3.2.4 Parallel Streams Explained
Parallel Streams in Java are a powerful feature that allows you to process collections of data in parallel, leveraging multi-core processors to improve performance. Understanding how to use parallel streams effectively is crucial for optimizing the performance of your Java SE 11 applications.
Key Concepts
1. Parallel Processing
Parallel processing involves dividing a task into smaller sub-tasks that can be executed concurrently on multiple processors. In the context of Java Streams, parallel processing allows you to perform operations on stream elements simultaneously, which can significantly speed up computation for large datasets.
2. Creating Parallel Streams
You can create a parallel stream from a collection by calling the parallelStream()
method. Alternatively, you can convert a sequential stream to a parallel stream using the parallel()
method.
Example
List<Integer> numbers = Arrays.asList(1, 2, 3, 4, 5, 6, 7, 8, 9, 10); int sum = numbers.parallelStream() .mapToInt(n -> n) .sum(); System.out.println(sum); // Output: 55
3. Performance Considerations
While parallel streams can improve performance, they are not always the best choice. The overhead of splitting the data and merging the results can outweigh the benefits of parallel processing for small datasets. Additionally, operations that are inherently sequential, such as reduce
with an associative operator, may not benefit from parallelism.
Example
List<Integer> numbers = Arrays.asList(1, 2, 3, 4, 5); int sum = numbers.parallelStream() .reduce(0, (a, b) -> a + b); System.out.println(sum); // Output: 15
4. Stateful and Stateless Operations
Stateful operations, such as distinct
and sorted
, require maintaining state across multiple elements, which can complicate parallel processing. Stateless operations, such as map
and filter
, are easier to parallelize because they do not depend on the state of previously processed elements.
Example
List<String> names = Arrays.asList("Alice", "Bob", "Charlie", "Alice", "Bob"); List<String> distinctNames = names.parallelStream() .distinct() .collect(Collectors.toList()); System.out.println(distinctNames); // Output: [Alice, Bob, Charlie]
Examples and Analogies
Think of parallel streams as a factory assembly line where multiple workers (processors) are working simultaneously to assemble products (process data). Each worker takes a part of the product (stream element) and performs a specific task (operation). The final product (result) is assembled by combining the work of all the workers.

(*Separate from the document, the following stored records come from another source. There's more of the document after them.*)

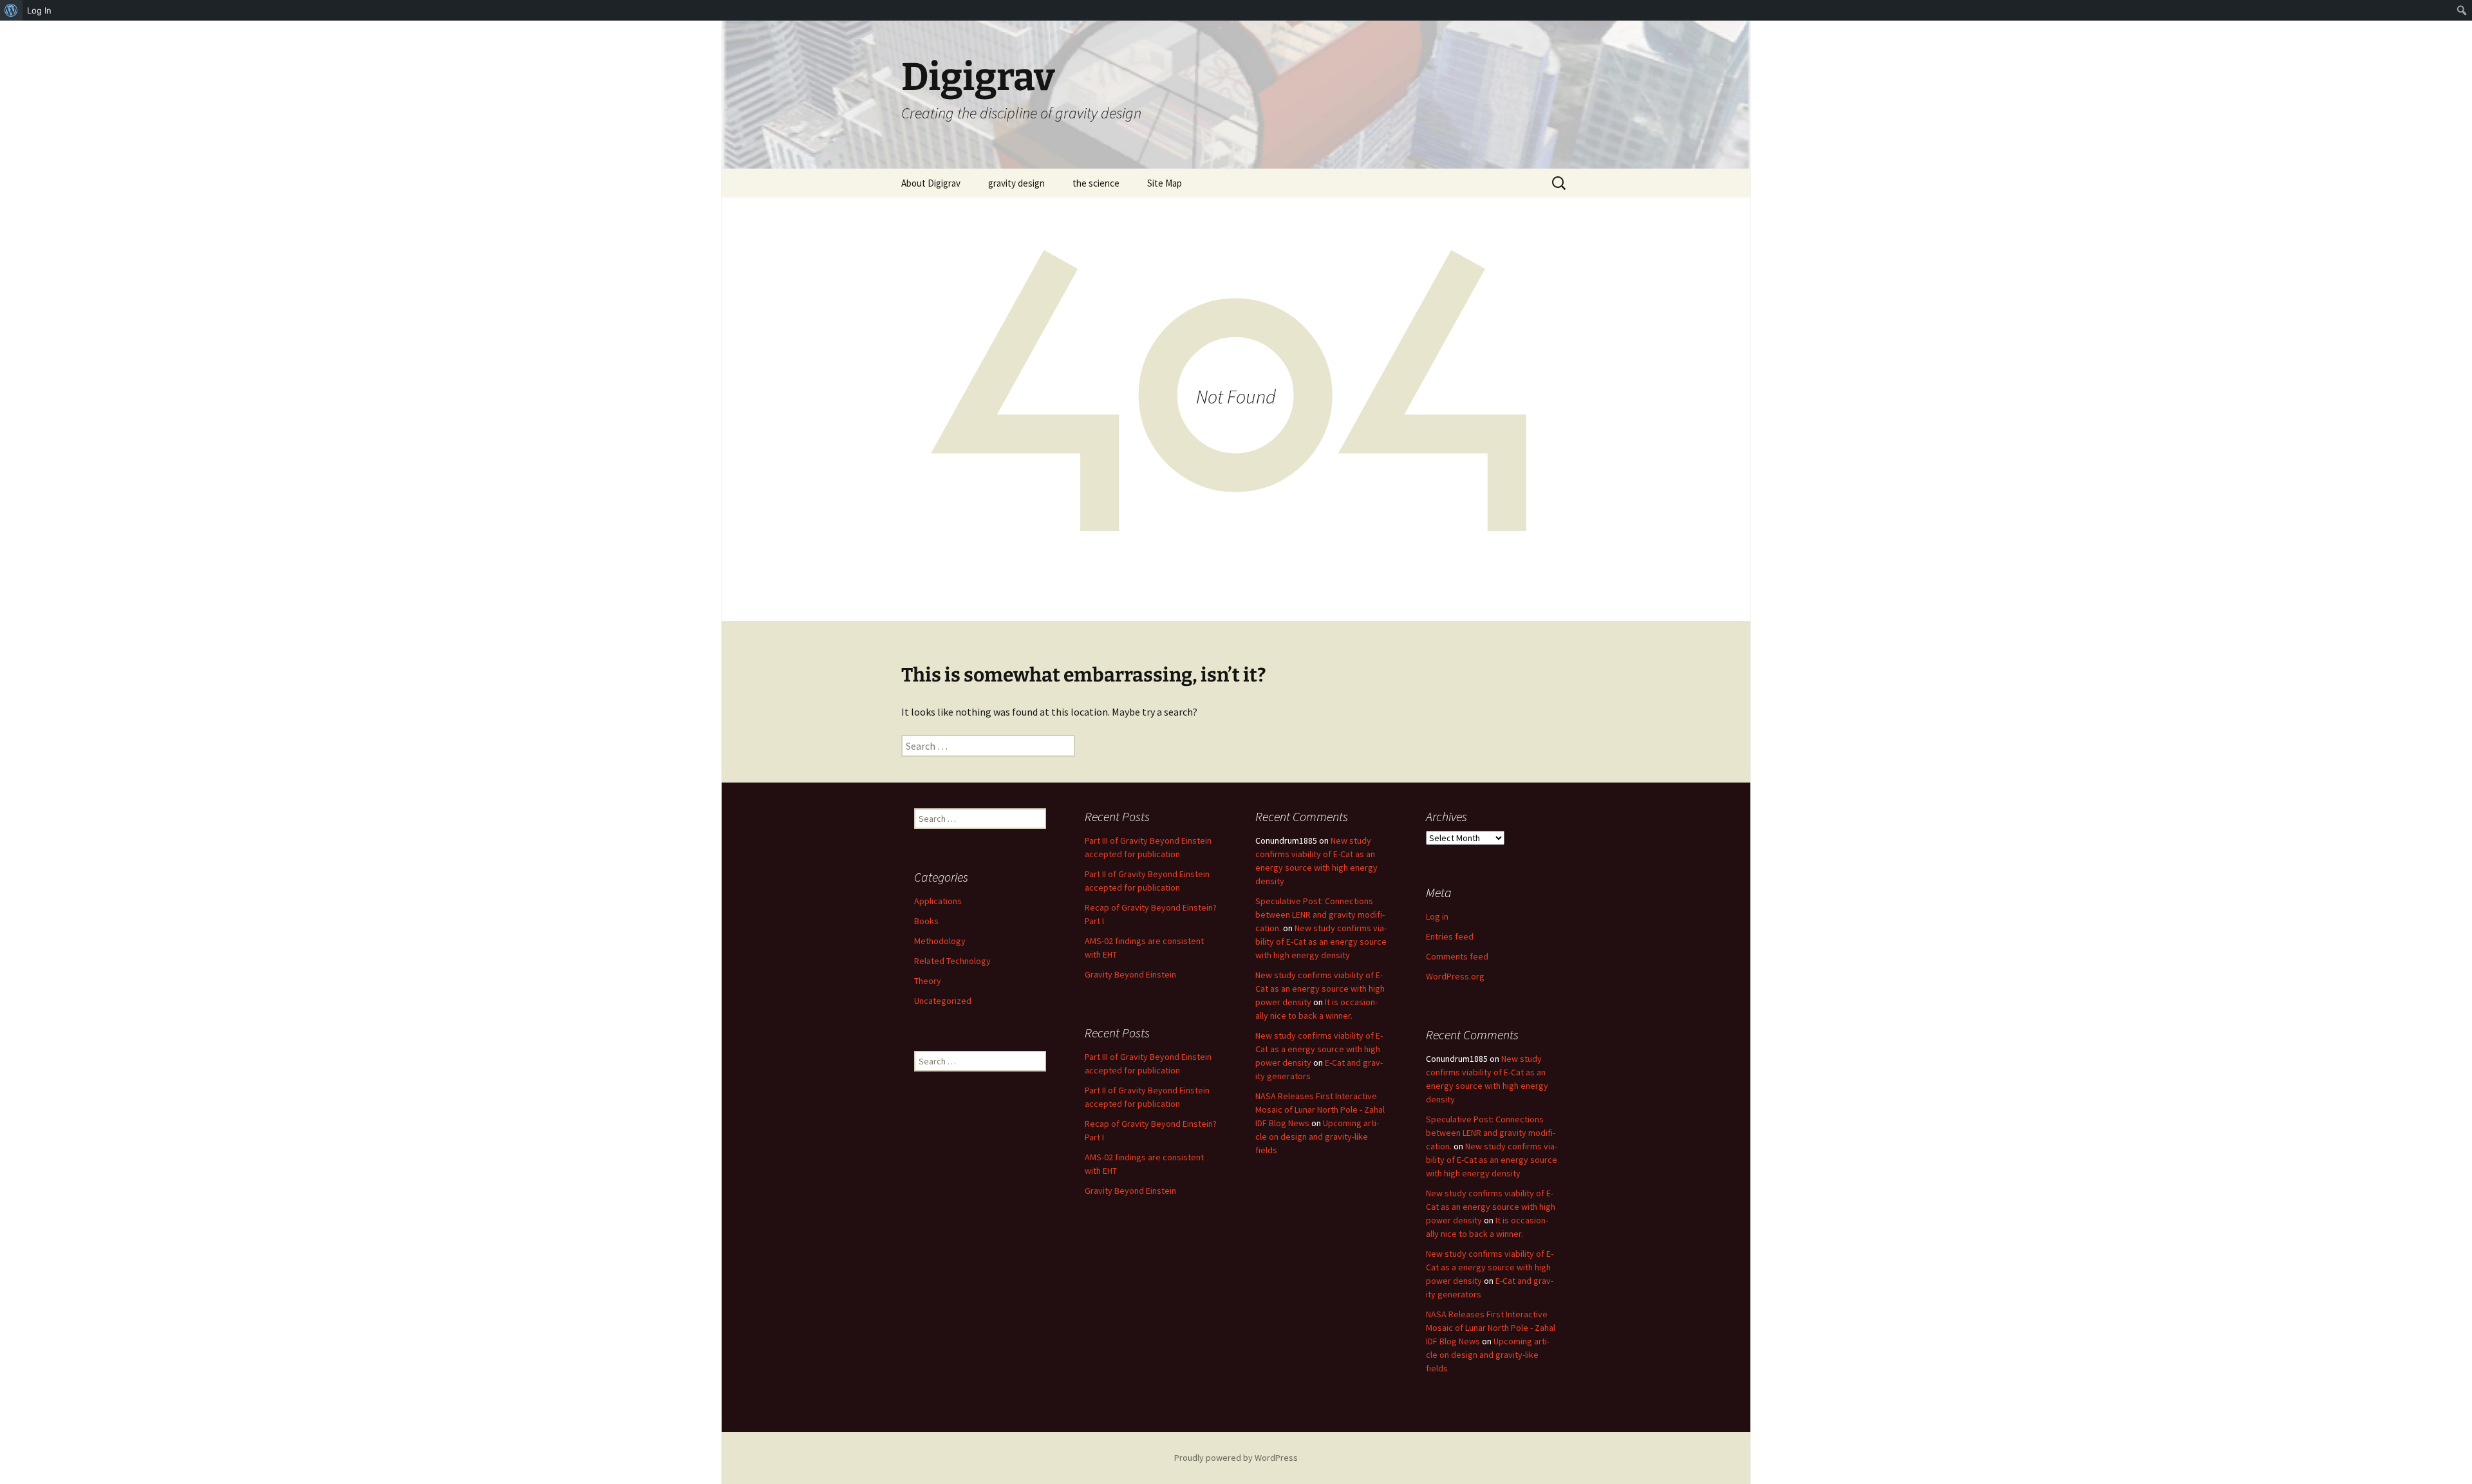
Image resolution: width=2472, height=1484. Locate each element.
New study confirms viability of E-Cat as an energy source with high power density (1320, 988)
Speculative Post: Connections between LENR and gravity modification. (1320, 914)
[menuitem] (11, 10)
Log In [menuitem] (39, 10)
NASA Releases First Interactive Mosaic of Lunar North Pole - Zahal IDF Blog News (1320, 1109)
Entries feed (1450, 936)
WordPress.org (1455, 976)
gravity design (1016, 183)
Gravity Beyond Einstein (1130, 974)
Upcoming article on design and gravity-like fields (1317, 1136)
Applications (938, 901)
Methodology (940, 941)
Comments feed (1457, 956)
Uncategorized (942, 1000)
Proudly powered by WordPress (1236, 1457)
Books (926, 921)
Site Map (1164, 183)
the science (1095, 183)
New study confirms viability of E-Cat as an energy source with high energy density (1321, 941)
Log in (1437, 916)
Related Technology (952, 961)
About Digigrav (930, 183)
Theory (927, 981)
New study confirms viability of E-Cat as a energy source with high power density (1319, 1049)
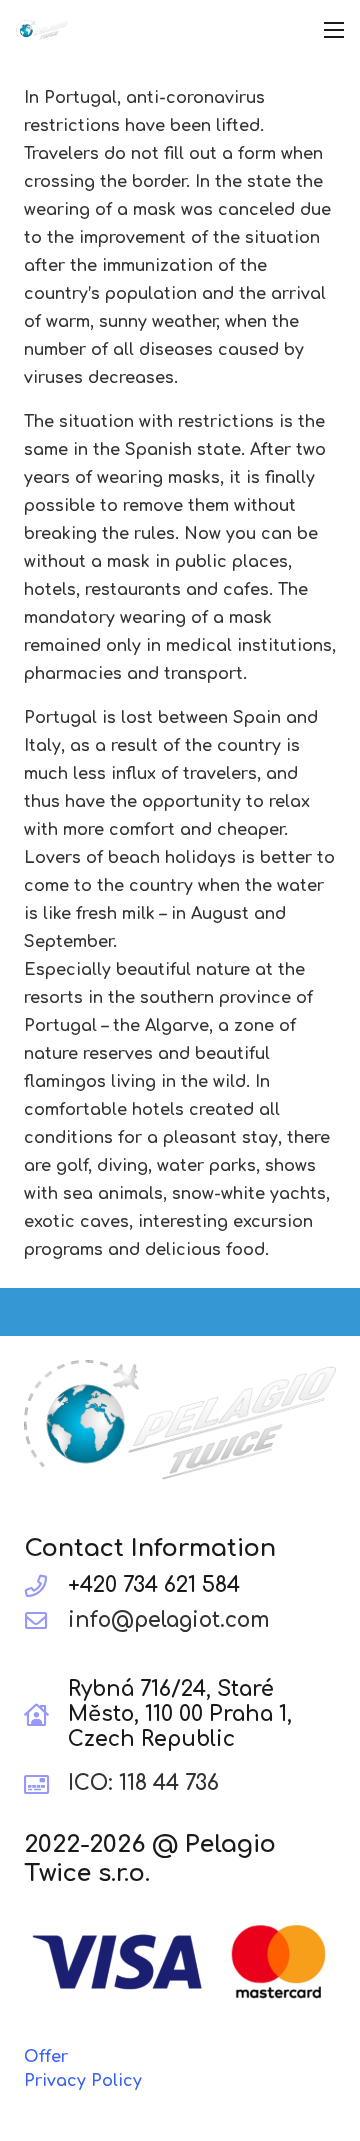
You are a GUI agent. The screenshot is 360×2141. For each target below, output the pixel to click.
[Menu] (334, 30)
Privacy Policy (83, 2081)
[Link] (42, 30)
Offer (46, 2057)
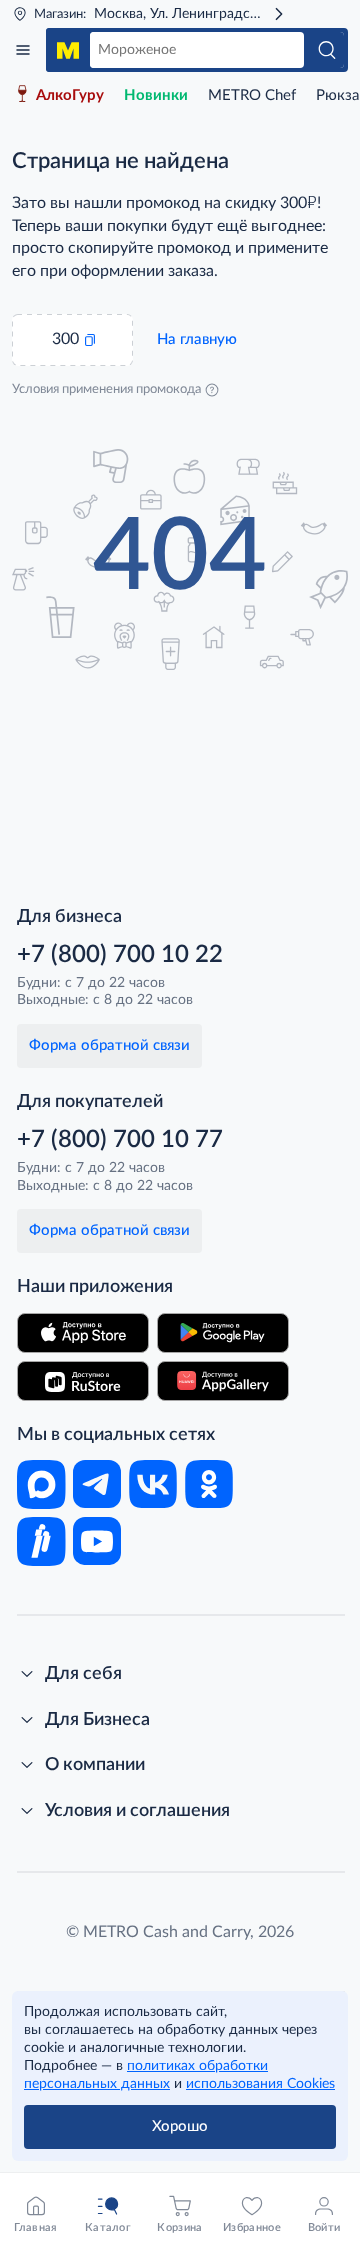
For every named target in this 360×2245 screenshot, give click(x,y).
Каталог (23, 50)
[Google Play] (223, 1333)
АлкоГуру (70, 95)
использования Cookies (260, 2084)
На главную (197, 339)
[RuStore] (83, 1381)
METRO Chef (252, 95)
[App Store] (83, 1333)
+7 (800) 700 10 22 (120, 955)
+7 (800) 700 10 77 (120, 1140)
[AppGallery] (223, 1381)
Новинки (156, 95)
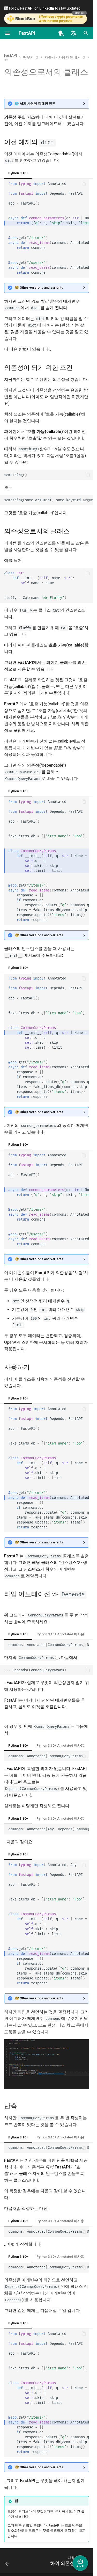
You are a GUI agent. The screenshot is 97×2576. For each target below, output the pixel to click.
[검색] (86, 33)
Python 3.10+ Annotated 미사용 (60, 1634)
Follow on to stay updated (44, 8)
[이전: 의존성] (7, 2562)
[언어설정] (73, 33)
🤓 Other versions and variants (39, 287)
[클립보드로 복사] (84, 184)
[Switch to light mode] (61, 33)
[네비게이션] (7, 33)
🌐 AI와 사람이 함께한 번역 (35, 103)
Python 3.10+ (18, 173)
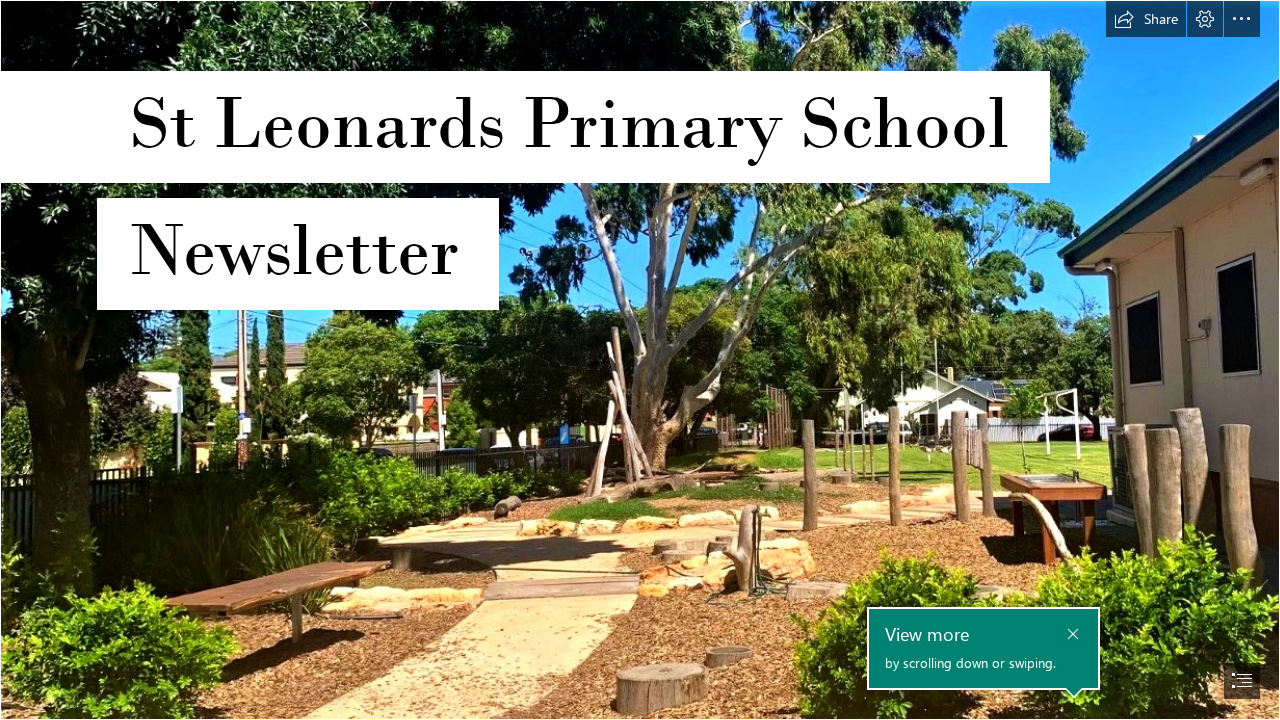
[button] (1146, 19)
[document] (640, 360)
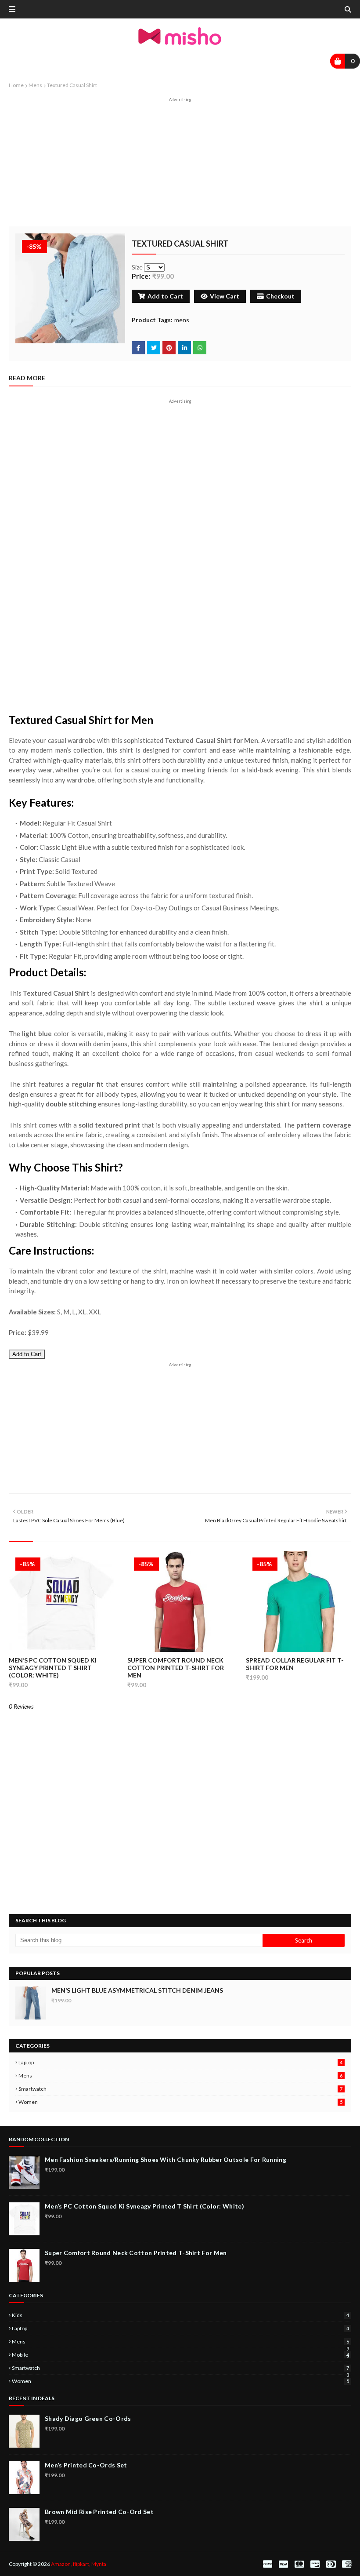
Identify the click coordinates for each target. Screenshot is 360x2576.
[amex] (345, 2564)
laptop (180, 2062)
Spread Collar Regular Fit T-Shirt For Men (295, 1663)
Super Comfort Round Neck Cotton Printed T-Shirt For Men (175, 1667)
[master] (299, 2564)
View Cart (224, 296)
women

For example, consider a scenario where you need to calculate the sum of a large list of numbers. Using a parallel stream, you can divide the list into smaller chunks, process each chunk in parallel, and then combine the results to get the final sum.
Example
List<Integer> largeNumbers = IntStream.rangeClosed(1, 1000000).boxed().collect(Collectors.toList()); int sum = largeNumbers.parallelStream() .mapToInt(n -> n) .sum(); System.out.println(sum); // Output: 500000500000
By mastering parallel streams, you can significantly improve the performance of your Java SE 11 applications, especially when dealing with large datasets and computationally intensive operations.